Problem to work on: From the line with "[Réunion sur la" through the line with "V] (927, 1463)", repeat the entries verbatim, both end lines included, and add nothing.

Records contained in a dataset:
################

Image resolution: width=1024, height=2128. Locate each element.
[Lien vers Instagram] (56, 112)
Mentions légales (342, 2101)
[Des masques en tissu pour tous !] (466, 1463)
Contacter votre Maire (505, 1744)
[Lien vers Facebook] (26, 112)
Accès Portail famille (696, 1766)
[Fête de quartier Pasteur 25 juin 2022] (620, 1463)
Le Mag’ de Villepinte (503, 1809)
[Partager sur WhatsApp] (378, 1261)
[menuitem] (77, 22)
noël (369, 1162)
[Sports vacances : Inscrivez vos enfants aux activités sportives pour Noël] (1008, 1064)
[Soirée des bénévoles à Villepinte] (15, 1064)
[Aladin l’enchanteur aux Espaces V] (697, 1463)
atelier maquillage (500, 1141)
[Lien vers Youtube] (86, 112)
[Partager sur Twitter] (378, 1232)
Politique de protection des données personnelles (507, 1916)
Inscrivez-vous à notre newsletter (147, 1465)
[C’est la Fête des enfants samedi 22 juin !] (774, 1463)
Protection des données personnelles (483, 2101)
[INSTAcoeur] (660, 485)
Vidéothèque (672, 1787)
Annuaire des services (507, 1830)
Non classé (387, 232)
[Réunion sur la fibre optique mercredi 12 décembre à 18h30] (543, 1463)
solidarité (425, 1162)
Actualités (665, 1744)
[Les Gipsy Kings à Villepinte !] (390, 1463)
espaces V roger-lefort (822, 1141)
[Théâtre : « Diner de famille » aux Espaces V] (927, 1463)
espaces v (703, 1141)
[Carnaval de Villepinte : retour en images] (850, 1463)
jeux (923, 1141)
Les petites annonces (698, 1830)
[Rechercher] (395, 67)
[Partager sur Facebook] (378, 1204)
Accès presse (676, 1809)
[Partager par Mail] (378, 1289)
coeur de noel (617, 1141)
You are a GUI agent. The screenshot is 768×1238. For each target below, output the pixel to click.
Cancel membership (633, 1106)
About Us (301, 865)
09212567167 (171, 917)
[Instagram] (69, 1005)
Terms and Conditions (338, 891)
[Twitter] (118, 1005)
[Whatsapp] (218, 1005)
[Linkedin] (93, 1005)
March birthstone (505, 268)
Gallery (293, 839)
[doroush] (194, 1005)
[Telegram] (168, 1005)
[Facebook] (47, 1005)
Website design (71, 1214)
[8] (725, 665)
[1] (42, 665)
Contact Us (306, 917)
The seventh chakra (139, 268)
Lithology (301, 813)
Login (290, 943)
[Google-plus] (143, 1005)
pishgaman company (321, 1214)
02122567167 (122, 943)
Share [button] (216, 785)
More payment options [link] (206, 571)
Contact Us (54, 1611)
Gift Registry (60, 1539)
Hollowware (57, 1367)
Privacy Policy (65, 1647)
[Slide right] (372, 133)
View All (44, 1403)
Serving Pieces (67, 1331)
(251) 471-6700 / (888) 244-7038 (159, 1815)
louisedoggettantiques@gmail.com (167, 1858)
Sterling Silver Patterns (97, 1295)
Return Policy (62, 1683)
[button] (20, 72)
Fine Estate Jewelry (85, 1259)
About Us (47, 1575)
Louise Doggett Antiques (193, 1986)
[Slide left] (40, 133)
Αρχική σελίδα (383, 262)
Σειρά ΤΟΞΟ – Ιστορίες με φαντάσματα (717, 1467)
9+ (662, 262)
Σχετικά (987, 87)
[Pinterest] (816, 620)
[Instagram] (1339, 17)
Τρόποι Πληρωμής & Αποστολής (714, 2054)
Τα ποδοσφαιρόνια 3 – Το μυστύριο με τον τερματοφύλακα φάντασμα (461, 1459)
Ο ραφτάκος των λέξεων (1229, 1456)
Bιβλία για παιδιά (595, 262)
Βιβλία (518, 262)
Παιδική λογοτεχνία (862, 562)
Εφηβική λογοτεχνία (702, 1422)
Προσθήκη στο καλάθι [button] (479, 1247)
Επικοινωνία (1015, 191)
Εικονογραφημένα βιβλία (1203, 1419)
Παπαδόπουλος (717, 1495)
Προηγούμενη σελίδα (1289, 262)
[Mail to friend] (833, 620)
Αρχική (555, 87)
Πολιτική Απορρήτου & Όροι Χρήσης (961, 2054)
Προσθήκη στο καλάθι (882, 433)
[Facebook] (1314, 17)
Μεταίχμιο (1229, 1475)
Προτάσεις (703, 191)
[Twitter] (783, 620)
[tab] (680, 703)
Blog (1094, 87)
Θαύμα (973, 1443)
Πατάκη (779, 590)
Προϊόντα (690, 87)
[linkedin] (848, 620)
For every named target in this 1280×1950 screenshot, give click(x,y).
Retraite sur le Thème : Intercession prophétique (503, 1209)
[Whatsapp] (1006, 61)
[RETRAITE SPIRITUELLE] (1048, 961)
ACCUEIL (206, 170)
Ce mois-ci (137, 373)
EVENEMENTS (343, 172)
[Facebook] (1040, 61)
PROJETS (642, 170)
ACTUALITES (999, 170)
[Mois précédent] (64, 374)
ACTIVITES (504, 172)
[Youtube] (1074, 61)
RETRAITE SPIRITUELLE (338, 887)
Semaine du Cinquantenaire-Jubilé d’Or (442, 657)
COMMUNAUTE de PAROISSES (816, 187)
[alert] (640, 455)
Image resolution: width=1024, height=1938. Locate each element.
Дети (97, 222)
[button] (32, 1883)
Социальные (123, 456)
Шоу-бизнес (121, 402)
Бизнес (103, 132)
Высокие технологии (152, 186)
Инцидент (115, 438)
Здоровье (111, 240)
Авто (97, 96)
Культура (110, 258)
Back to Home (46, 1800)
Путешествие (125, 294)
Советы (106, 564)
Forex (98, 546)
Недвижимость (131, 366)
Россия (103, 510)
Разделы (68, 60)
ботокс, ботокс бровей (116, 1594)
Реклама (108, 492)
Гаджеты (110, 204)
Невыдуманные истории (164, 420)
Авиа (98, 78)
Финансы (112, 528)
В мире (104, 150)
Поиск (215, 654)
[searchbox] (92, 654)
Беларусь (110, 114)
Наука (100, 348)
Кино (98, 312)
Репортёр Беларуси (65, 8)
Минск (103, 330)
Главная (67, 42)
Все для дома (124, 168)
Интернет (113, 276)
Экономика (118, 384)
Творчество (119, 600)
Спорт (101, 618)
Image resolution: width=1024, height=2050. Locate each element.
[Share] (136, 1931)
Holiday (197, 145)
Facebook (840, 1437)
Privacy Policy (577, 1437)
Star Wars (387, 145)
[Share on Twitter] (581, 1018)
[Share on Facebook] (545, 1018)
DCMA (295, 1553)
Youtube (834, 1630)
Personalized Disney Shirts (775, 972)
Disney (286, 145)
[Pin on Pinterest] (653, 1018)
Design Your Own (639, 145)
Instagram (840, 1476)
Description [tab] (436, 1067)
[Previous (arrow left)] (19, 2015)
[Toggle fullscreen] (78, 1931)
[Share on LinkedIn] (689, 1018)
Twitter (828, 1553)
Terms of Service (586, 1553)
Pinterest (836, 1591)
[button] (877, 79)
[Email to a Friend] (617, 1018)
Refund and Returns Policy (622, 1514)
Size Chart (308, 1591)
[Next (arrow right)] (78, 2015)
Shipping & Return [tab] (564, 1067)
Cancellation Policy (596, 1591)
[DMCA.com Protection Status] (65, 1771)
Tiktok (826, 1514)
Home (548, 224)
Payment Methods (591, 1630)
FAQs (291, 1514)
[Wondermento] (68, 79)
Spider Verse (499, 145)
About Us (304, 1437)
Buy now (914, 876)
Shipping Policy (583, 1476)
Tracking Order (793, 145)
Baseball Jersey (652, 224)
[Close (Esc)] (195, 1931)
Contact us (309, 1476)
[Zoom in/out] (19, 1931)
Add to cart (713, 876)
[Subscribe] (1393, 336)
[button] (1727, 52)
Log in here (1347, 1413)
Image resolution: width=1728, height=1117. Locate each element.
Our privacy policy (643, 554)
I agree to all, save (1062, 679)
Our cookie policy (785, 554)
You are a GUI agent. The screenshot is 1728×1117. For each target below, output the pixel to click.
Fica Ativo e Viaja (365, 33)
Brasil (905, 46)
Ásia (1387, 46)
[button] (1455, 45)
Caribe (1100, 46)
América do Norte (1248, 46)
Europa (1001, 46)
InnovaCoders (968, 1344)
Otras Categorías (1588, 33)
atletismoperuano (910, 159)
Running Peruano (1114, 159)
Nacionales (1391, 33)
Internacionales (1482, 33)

################

Result of this task:
[Réunion sur la fibre optique mercredi 12 décembre à 18h30] (543, 1463)
solidarité (425, 1162)
Actualités (665, 1744)
[Les Gipsy Kings à Villepinte !] (390, 1463)
espaces V roger-lefort (822, 1141)
[Théâtre : « Diner de famille » aux Espaces V] (927, 1463)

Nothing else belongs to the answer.